I do feel that way. Moreover I feel that the criticism against SW has often been so general that it has crossed over into making some of us who are parents on here feel uncomfortable.(Note I said "some.") Many of the same things SW has been criticized for, for instance, are things that I commonly do with my own kids so seeing these things followed by insinuations that she is a bad parent or, worse, abusive to her children makes me cringe. She has been criticized for the number of videos she made, the manner in which she has reacted to her children's tantrums, the way in which she has spoken to her husband, pushing her children to interact with a Santa Claus that they are leery of, the way in which she has decorated her house, the way in which she has organized her belongings, her closet, her vehicle, etc. If she makes posts about how much she loves her husband, how grateful she is to have him, then she's criticized for over compensating and been "fake." If she, as the director, gives him instructions in a video or makes what I think is a light-hearted jab at him, however, then she is "bossy" or "verbally abusive."

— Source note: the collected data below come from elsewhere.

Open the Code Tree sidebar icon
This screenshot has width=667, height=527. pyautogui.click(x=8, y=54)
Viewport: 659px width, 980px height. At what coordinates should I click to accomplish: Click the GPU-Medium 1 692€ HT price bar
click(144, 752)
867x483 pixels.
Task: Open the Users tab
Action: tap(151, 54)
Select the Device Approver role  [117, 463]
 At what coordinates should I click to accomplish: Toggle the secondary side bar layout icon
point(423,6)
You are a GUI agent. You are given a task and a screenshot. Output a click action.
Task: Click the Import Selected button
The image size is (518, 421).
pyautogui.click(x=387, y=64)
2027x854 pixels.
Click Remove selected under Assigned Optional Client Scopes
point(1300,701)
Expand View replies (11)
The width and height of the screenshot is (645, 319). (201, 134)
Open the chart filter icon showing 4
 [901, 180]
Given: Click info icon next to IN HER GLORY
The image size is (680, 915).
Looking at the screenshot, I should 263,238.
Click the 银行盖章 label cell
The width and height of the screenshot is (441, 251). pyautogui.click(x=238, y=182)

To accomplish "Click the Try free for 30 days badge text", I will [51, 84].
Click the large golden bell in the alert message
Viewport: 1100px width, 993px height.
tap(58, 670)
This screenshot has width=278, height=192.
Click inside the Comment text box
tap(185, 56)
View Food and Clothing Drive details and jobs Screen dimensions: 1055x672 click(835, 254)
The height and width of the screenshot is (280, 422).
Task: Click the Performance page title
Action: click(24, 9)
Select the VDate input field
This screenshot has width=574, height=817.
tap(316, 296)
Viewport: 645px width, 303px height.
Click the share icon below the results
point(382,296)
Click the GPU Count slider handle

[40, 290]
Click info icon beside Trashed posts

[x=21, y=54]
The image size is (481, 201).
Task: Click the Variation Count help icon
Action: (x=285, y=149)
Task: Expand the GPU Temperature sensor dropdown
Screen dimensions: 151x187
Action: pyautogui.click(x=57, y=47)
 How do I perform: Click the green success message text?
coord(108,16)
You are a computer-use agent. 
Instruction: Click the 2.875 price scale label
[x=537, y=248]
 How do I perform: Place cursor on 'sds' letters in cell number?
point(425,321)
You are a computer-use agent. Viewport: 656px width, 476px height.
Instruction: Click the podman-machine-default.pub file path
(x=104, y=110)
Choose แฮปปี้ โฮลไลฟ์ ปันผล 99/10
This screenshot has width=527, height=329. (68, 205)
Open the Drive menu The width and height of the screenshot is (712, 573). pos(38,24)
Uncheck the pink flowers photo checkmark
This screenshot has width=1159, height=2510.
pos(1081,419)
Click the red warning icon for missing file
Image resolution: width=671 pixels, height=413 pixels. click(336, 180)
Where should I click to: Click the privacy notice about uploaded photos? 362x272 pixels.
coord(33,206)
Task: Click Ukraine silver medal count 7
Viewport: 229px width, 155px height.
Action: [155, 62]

She has a serious illness that I know, from personal experience, can be debilitating. I know MANY people who have all but given up on life and now do very little with themselves because of it. SW has been criticized for going on Thrive trips (even though her husband often accompanied her), for the kind of job she had (you may not like MLMs, but it was still her job), the amount of housework she boasted of doing...She took her children across the country and spent 5 weeks with them without her husband (while pregnant), and yet she's been criticized for leaving them with him for 2 nights while she went to Arizona.
So yes, sometimes it does feel like a free for all. I've been a member on here for almost 5 years. In the ghostwriting business, I've been involved with quite a few murder cases. I don't think I've ever seen any victim as analyzed as SW. Indeed, she is often the topic of conversation more than her husband.